Michael Nicoll Yahgulanaas, whose work is displayed in the British Museum, the Metropolitan Museum of Art, and public and private collections worldwide, has launched a fundraising project to help victims of the Russian war. He had an exhibition scheduled this autumn at the TSEKH Art Gallery in Kyiv, Ukraine. One of the works that would have been displayed is a piece called Kyiv Child. It is a piece he created after visiting Ukraine in 2019.

“I made many friends on that trip, and now they are huddling in basements, holding their children close. They worry about food, water, and Putin's indiscriminate bombing of civilians. We decided to make prints of Kyiv Child to raise money for UNICEF Canada projects in Ukraine.” - Michael Nicoll Yahgulanaas

Malaspina Printmakers is providing high-quality art paper and pigment, labour, and the press at no cost. Others have donated funds to cover other expenses so that 100% of the proceeds from the sale will go to UNICEF Canada.

“This work, Kyiv Child, is inspired by a centuries-old stone carving from St. Michael's Cathedral in Ukraine's capital city. On that carving, a warrior on horseback carries a spear. For my adaptation of this work, the ‘stone’ is now the hood of a ZAZ-AA03 Slavuta car manufactured in a post-Soviet Ukraine. And the warrior is replaced by a mother and child travelling over a plain gilded in gold and silver. I hope that when Ukraine is again a free country, Kyiv Child will be exhibited back in her home.” - Michael Nicoll Yahgulanaas

Thank you to the contributors to this project including Justin Muir, Ben Duncan, Lee McKay, and Dr Launette Rieb.

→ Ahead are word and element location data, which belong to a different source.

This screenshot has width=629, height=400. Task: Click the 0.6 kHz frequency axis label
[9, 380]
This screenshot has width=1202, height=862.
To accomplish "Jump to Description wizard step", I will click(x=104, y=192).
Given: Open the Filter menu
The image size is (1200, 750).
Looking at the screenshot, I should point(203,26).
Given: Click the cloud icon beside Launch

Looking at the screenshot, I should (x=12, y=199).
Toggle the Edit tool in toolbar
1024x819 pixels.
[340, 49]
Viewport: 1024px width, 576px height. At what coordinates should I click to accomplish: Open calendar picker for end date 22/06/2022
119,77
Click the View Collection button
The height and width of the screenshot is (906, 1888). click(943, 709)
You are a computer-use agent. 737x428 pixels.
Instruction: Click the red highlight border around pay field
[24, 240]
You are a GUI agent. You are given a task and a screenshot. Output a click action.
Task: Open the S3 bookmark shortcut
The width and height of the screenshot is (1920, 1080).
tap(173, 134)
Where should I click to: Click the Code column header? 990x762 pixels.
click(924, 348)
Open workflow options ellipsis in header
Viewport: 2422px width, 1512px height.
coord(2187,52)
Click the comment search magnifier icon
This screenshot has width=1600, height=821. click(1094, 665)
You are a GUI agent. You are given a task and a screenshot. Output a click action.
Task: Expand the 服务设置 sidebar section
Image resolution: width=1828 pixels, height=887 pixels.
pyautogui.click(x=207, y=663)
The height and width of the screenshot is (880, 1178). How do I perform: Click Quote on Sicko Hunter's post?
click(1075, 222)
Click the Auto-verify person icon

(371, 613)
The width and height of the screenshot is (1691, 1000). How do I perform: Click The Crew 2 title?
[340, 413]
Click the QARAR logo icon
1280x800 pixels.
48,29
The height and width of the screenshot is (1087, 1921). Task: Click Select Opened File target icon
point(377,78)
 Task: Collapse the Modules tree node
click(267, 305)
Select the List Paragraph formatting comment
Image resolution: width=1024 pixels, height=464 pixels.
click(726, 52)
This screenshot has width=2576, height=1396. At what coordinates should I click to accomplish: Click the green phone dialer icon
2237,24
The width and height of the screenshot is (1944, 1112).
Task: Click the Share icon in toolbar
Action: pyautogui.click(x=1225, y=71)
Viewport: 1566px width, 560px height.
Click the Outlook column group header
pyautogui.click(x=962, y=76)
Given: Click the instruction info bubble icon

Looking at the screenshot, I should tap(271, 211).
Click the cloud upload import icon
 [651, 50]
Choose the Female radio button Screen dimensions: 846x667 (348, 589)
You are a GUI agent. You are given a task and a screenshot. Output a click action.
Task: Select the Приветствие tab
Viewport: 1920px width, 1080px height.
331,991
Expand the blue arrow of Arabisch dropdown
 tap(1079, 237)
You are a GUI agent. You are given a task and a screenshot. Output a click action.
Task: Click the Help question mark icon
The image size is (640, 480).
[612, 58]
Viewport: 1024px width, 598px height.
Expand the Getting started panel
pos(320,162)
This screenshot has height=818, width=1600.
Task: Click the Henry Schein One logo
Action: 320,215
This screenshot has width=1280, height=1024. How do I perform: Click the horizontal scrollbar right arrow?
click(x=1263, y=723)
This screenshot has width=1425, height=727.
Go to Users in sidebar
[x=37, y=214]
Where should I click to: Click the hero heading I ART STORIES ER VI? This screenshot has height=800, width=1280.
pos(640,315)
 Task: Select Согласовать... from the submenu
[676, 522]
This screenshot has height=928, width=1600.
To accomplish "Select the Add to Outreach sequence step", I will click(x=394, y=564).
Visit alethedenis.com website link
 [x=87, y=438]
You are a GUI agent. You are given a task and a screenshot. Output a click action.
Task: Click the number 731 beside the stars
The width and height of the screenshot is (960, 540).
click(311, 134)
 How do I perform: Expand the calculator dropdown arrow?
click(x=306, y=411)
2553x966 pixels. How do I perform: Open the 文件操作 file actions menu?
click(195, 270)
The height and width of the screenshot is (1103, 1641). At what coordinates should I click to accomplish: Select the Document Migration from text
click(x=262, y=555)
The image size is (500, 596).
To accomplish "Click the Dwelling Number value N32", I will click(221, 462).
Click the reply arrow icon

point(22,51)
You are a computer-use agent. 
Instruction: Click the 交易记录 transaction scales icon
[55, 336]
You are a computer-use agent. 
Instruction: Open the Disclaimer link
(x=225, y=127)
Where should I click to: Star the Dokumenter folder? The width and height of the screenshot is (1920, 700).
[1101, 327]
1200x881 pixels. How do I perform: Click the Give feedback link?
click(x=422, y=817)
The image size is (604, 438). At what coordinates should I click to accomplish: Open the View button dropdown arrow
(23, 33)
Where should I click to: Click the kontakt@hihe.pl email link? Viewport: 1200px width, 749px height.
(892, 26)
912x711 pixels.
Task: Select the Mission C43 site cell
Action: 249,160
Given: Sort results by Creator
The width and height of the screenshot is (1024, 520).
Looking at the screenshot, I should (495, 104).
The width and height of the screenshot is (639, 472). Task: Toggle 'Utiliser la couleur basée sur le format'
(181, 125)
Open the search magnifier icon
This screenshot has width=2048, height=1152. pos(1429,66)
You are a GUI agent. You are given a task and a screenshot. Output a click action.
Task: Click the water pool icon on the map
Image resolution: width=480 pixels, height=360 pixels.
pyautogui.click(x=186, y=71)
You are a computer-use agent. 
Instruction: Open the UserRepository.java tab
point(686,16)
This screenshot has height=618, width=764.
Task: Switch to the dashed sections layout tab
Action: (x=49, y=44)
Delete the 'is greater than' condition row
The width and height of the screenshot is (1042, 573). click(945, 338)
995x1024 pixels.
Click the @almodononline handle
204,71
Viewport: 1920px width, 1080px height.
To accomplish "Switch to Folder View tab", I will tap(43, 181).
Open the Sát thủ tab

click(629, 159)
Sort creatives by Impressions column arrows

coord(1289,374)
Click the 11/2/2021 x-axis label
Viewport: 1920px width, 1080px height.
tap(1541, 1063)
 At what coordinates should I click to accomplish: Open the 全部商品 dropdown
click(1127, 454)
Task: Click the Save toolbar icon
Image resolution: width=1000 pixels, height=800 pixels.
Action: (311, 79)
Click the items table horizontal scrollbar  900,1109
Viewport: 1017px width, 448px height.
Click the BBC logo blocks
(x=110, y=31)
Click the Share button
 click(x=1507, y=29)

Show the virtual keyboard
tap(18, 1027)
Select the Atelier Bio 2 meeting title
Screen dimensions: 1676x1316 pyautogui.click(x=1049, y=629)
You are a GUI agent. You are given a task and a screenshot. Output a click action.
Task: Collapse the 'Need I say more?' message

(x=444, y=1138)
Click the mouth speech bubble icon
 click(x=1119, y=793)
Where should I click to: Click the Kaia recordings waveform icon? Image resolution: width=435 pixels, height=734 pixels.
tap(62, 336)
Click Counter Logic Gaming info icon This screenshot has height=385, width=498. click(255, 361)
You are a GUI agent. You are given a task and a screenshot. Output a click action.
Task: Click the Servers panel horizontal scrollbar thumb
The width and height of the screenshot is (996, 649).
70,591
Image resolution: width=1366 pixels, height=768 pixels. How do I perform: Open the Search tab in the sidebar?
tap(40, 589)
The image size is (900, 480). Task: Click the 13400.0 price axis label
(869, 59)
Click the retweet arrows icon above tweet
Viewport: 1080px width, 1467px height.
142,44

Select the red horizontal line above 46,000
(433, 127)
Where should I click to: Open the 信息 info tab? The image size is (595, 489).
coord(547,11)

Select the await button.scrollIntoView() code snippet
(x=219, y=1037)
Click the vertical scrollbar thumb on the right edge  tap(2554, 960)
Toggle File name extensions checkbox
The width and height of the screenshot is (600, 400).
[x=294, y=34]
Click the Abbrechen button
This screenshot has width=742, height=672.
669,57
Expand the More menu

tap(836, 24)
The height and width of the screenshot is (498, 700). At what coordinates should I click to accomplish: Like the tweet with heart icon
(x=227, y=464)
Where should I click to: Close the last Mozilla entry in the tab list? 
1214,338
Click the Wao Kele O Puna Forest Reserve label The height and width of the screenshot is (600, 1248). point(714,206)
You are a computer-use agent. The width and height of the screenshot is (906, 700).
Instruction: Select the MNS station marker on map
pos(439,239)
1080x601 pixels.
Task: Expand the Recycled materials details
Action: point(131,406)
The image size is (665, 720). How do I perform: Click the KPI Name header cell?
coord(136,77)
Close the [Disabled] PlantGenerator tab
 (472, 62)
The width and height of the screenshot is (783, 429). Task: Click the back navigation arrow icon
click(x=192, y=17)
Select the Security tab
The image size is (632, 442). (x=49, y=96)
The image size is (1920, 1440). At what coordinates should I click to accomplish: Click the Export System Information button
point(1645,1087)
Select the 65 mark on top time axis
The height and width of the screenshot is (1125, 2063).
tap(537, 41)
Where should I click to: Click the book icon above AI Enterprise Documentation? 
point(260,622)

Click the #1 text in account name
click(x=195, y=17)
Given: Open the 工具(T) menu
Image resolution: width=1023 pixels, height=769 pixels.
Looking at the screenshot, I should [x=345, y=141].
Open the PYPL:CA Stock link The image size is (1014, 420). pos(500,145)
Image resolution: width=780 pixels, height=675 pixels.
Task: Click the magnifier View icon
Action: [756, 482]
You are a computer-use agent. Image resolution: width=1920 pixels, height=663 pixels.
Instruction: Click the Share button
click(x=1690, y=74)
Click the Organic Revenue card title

Haida artist Michael Nicoll Yahgulanaas is the only living Indigenous artist whose work is in the permanent collection of the Modern and Contemporary Art Department at New York’s Metropolitan Museum of Art. His works are also in the collections of the British Museum, Denver Art Museum, Peabody Essex Museum, Seattle Art Museum, Glenbow Museum in Calgary, Vancouver Art Gallery, and Museum of Anthropology at UBC.